Magn Reson Med. 2019 Oct;82(4):1471-1479. doi: 10.1002/mrm.27818. Epub 2019 May 20.

DOI:10.1002/mrm.27818

PMID:31106918

原文链接:https://pmc.ncbi.nlm.nih.gov/articles/PMC7029807/

Abstract

PURPOSE

Vascular disrupting therapy of cancer has become a promising approach not only to regress tumor growth directly but also to boost the delivery of chemotherapeutics in the tumor. An imaging approach to monitor the changes in tumor vascular permeability, therefore, has important applications for monitoring of vascular disrupting therapies.

METHODS

Mice bearing CT26 subcutaneous colon tumors were injected intravenously with 150 kD dextran (Dex150, diameter, d~ 20 nm, 375 mg/kg), tumor necrosis factor-alpha (TNF-α; 1 µg per mouse), or both (n = 3 in each group).
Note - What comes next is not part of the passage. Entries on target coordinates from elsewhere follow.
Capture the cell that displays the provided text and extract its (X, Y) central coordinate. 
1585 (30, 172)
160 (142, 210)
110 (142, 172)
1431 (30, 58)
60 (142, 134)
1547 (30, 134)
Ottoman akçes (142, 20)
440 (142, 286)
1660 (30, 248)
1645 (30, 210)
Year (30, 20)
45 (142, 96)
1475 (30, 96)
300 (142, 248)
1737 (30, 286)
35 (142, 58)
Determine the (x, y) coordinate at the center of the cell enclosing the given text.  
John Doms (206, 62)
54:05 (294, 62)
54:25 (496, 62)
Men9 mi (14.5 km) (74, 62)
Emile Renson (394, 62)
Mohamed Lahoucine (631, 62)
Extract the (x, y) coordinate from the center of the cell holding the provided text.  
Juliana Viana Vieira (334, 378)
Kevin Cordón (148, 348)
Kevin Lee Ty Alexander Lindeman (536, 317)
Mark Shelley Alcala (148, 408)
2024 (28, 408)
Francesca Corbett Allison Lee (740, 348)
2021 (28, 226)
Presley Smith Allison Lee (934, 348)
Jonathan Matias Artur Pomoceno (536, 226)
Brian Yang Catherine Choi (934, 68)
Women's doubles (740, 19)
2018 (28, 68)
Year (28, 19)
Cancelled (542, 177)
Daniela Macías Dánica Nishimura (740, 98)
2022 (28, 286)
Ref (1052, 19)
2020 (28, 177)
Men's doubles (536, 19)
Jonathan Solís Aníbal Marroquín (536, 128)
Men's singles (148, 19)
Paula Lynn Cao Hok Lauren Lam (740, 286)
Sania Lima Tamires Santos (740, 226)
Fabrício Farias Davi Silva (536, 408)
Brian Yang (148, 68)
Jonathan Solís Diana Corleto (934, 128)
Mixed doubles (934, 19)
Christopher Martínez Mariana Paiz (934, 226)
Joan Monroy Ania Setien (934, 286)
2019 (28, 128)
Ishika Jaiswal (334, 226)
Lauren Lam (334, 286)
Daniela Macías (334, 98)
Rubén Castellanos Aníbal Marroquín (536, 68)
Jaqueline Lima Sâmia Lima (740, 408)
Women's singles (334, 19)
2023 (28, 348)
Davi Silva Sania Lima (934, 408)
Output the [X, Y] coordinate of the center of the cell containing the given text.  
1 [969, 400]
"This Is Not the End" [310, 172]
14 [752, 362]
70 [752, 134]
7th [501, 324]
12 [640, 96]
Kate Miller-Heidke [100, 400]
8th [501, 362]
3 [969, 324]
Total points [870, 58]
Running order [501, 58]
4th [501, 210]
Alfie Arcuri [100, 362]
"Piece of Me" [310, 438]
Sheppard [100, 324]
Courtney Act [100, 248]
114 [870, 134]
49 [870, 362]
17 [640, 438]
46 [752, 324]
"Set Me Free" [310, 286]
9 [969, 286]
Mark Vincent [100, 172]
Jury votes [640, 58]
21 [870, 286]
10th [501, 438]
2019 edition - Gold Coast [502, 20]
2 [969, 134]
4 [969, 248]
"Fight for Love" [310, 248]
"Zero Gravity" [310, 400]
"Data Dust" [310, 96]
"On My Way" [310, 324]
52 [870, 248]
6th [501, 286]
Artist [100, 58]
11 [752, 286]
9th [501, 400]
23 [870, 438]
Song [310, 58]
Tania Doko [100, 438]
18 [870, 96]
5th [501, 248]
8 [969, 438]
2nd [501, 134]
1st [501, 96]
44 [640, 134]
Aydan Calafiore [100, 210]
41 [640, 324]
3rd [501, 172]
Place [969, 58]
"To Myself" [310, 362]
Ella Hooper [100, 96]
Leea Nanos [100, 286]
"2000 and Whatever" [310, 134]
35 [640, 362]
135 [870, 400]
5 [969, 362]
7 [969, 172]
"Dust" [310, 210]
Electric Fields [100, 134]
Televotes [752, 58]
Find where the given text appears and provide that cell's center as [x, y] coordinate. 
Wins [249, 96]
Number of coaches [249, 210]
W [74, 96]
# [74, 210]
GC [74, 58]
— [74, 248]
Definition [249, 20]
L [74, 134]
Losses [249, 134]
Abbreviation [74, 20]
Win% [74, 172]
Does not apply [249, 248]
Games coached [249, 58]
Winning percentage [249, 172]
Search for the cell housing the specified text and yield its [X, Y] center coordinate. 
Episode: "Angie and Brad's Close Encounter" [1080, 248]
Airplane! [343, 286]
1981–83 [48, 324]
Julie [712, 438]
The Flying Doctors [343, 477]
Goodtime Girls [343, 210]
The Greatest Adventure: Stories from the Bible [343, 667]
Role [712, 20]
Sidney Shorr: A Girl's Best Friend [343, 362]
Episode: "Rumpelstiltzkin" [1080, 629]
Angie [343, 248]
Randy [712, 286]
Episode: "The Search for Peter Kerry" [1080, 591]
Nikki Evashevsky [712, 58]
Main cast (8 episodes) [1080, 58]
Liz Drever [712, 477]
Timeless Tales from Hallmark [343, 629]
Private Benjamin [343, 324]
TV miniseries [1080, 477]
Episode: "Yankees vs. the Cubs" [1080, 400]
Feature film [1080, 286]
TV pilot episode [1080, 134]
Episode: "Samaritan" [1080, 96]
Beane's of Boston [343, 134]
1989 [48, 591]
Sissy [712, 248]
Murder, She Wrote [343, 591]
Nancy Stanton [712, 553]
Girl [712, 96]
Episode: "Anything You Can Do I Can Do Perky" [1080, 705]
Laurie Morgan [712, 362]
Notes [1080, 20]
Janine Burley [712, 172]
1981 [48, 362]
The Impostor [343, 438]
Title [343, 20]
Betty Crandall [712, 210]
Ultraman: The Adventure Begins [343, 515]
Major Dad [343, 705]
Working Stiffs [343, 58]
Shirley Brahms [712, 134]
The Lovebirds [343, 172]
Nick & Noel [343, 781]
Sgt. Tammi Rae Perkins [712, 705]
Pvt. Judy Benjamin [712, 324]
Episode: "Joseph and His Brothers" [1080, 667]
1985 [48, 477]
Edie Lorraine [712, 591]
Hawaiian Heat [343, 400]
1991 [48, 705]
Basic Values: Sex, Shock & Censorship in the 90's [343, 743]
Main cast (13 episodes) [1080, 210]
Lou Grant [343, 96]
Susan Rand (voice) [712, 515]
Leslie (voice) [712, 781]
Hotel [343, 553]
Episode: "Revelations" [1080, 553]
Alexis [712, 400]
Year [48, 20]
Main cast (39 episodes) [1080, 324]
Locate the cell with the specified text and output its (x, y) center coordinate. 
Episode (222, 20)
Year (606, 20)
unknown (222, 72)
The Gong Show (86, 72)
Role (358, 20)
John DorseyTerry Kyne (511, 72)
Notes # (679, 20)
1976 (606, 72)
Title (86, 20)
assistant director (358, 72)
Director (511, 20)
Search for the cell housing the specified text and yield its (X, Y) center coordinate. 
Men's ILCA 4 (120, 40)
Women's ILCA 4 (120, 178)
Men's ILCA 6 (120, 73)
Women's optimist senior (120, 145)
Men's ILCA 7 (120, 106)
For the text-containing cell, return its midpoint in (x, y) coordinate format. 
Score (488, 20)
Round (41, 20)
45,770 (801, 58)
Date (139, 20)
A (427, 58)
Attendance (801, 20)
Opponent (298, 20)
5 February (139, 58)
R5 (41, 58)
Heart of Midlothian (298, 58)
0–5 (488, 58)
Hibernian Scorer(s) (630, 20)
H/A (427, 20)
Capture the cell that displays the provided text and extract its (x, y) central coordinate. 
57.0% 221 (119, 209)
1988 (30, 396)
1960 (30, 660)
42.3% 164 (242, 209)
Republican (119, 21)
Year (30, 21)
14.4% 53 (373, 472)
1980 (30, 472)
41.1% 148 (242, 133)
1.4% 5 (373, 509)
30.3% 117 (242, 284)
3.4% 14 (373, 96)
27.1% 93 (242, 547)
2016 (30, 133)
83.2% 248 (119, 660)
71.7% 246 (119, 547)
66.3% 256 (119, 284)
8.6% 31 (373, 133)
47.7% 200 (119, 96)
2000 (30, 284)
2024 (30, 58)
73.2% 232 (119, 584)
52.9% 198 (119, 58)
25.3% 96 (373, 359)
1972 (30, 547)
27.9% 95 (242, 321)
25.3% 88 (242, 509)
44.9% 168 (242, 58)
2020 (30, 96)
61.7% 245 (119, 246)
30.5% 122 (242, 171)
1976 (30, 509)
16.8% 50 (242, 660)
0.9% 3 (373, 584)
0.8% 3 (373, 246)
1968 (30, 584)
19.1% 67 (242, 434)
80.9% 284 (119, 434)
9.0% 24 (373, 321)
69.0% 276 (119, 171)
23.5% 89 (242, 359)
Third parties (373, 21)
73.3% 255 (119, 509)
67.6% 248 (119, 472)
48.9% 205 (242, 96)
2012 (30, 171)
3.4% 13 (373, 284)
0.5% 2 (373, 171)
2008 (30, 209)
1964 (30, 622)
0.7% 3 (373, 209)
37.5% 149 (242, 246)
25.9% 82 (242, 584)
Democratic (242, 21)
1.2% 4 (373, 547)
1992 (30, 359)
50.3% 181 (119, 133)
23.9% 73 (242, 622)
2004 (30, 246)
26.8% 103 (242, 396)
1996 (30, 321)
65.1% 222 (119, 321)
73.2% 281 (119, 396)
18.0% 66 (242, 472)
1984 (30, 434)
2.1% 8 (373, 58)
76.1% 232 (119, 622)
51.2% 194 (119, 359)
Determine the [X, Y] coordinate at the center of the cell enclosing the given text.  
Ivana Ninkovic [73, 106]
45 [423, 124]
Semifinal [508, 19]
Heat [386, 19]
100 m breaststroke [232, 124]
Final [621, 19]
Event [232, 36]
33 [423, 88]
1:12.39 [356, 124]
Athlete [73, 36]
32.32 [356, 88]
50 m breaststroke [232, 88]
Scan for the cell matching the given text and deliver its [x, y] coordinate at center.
The Z-spectra were acquired before and 2 h after the injection, and the chemical exchange saturation transfer (CEST) signals in the tumors as quantified by asymmetric magnetization transfer ratio (MTR ) at 1 ppm were compared.

RESULTS

The results showed a significantly stronger CEST contrast enhancement at 1 ppm (∆MTR = 0.042 ± 0.002) in the TNF-α-treated tumors than those by Dex150 alone (∆MTR = 0.000 ± 0.005, P = 0.0229) or TNF-α alone (∆MTR = 0.002 ± 0.004, P = 0.0264), indicating that the TNF-α treatment strongly augmented the tumor uptake of 150 kD dextran. The MRI findings were verified by fluorescence imaging and immunofluorescence microscopy.

CONCLUSIONS

High molecular weight dextrans can be used as safe and sensitive CEST MRI contrast agents for monitoring tumor response to vascular disrupting therapy and, potentially, for developing dextran-based theranostic drug delivery systems.

摘要

目的

血管破坏疗法不仅可以直接使肿瘤生长消退，而且可以增强肿瘤内化疗药物的递送，因此已成为一种很有前途的方法。因此，一种监测肿瘤血管通透性变化的成像方法对于监测血管破坏疗法具有重要的应用价值。

方法

将 CT26 皮下结肠肿瘤的小鼠静脉内注射 150 kD 葡聚糖（Dex150，直径 d~20nm，375mg/kg）、肿瘤坏死因子-α（TNF-α；每只小鼠 1μg）或两者（每组 3 只）。在注射前和注射后 2 h 采集 Z 光谱，并比较肿瘤中的化学交换饱和传递（CEST）信号，通过不对称磁化传递比（MTR）在 1 ppm 下定量。

结果

结果表明，与单独使用 Dex150（∆MTR = 0.000 ± 0.005，P = 0.0229）或单独使用 TNF-α（∆MTR = 0.002 ± 0.004，P = 0.0264）相比，TNF-α 处理的肿瘤中在 1 ppm 处的 CEST 对比增强明显更强（∆MTR = 0.042 ± 0.002），表明 TNF-α 治疗强烈增强了肿瘤对 150 kD 葡聚糖的摄取。MRI 结果通过荧光成像和免疫荧光显微镜得到验证。

结论

高分子量葡聚糖可用作安全且灵敏的 CEST MRI 对比剂，用于监测肿瘤对血管破坏治疗的反应，并可能用于开发基于葡聚糖的治疗药物递送系统。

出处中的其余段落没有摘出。